Reality in the shape of forest fires and their smoke settled over the scene of the latest antigovernment attempt to provoke a confrontation with the federal government over public lands policy.

The dense haze that hung over Lincoln, Mont., last week was a perfect physical metaphor for the status of the antigovernment extremists who recently descended upon the town.

But in  yet another pseudo-showdown with federal lands officials orchestrated by the “Oath Keepers” and their militia-minded associates, the militiamen were basically nowhere to be seen – hunkered back at the mine site, 12 miles east of town on winding and largely inaccessible dirt roads, or hanging out at the local motels and little else. 

Out  of sight, out of mind, and out of everyone’s hair.

The haze itself was part of the reason that the ongoing presence of a corps of well-armed far-right militiamen quickly receded from memory. It is fire season in Montana, and this season in particular has turned into a nightmarish one, with so many fires here and elsewhere in the Northwest that the entire region has been blanketed in a smoke haze so dense that it obscures the normally scenic hillsides and mountains entirely, and leaves everyone coughing and smelling of campfires.

Just a mile south of Lincoln, the U.S. Forest Service has set up its “Fire Camp” filled with personnel numbering in the low hundreds to handle several large fires that have erupted in the dense forests around Lincoln, a tiny logging town just a little south of the immense Bob Marshall Wilderness in western Montana.
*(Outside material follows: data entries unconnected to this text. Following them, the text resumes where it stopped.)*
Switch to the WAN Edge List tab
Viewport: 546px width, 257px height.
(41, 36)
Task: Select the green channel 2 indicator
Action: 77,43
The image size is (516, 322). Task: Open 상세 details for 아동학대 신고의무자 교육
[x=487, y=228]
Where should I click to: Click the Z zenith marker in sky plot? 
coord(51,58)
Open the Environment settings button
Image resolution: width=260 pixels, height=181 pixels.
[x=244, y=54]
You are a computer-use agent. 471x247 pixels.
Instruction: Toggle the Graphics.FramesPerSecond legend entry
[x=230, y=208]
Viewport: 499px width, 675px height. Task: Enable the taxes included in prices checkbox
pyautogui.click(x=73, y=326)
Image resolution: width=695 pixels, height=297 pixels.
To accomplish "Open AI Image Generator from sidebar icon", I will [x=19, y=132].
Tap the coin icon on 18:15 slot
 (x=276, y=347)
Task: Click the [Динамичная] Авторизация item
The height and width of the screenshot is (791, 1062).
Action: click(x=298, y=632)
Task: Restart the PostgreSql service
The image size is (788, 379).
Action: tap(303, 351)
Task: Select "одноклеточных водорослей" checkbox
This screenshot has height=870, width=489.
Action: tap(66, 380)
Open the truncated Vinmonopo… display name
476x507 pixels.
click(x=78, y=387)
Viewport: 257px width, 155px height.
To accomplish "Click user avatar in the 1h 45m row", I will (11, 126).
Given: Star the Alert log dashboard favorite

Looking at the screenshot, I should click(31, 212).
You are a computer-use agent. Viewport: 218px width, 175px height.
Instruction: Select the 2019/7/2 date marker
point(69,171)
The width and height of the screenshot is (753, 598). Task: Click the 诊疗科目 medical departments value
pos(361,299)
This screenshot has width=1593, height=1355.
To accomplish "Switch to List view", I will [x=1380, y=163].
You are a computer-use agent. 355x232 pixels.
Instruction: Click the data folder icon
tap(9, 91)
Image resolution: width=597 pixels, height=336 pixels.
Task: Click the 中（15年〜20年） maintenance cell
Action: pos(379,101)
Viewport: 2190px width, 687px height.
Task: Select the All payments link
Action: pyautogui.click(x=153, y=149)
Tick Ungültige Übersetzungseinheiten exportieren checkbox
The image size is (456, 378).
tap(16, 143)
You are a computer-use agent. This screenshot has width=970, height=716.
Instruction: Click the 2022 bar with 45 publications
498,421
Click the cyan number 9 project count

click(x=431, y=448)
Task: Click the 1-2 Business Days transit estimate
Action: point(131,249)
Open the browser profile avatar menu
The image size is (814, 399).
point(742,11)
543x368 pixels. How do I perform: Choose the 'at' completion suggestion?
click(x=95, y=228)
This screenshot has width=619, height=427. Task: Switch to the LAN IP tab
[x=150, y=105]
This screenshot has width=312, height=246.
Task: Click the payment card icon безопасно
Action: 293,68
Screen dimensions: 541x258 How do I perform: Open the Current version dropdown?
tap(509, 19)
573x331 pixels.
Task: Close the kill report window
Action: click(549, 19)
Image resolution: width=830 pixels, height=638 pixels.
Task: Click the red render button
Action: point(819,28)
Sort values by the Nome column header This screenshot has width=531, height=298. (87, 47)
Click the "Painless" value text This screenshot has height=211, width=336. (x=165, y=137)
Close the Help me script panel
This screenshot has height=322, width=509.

This week, what’s on everyone’s mind is the very real job of keeping the whole place from going up in flames. Though there are still “Oath Keepers” and “III Percenters” in town, it seems they are yesterday’s joke to people in Lincoln.

“I haven’t seen them around much this week,” a waitress told me. “Guess they’re keeping their heads down now.”

It was not that way at the start, when the armed militiamen arrived in Lincoln in mid-August and began parading their weapons about town, sometimes walking down the town’s main strip – Montana Highway 200, a connector road for Missoula and Great Falls – with the AR-15s strapped to their backs in the style of “open carry” advocates.

That upset a lot of locals in this arch-conservative corner of a fairly red state – nearly all of whom own some kind of gun or another, but consider brandishing a gun for its own sake a kind of foolishness.

“Unless it’s hunting season, when everyone has them out, nobody around here walks around with a rifle on display,” a local construction worker told me. “It’s almost rude or something. Like: ‘What do you need that for?’ It’s not necessary, so why do it?”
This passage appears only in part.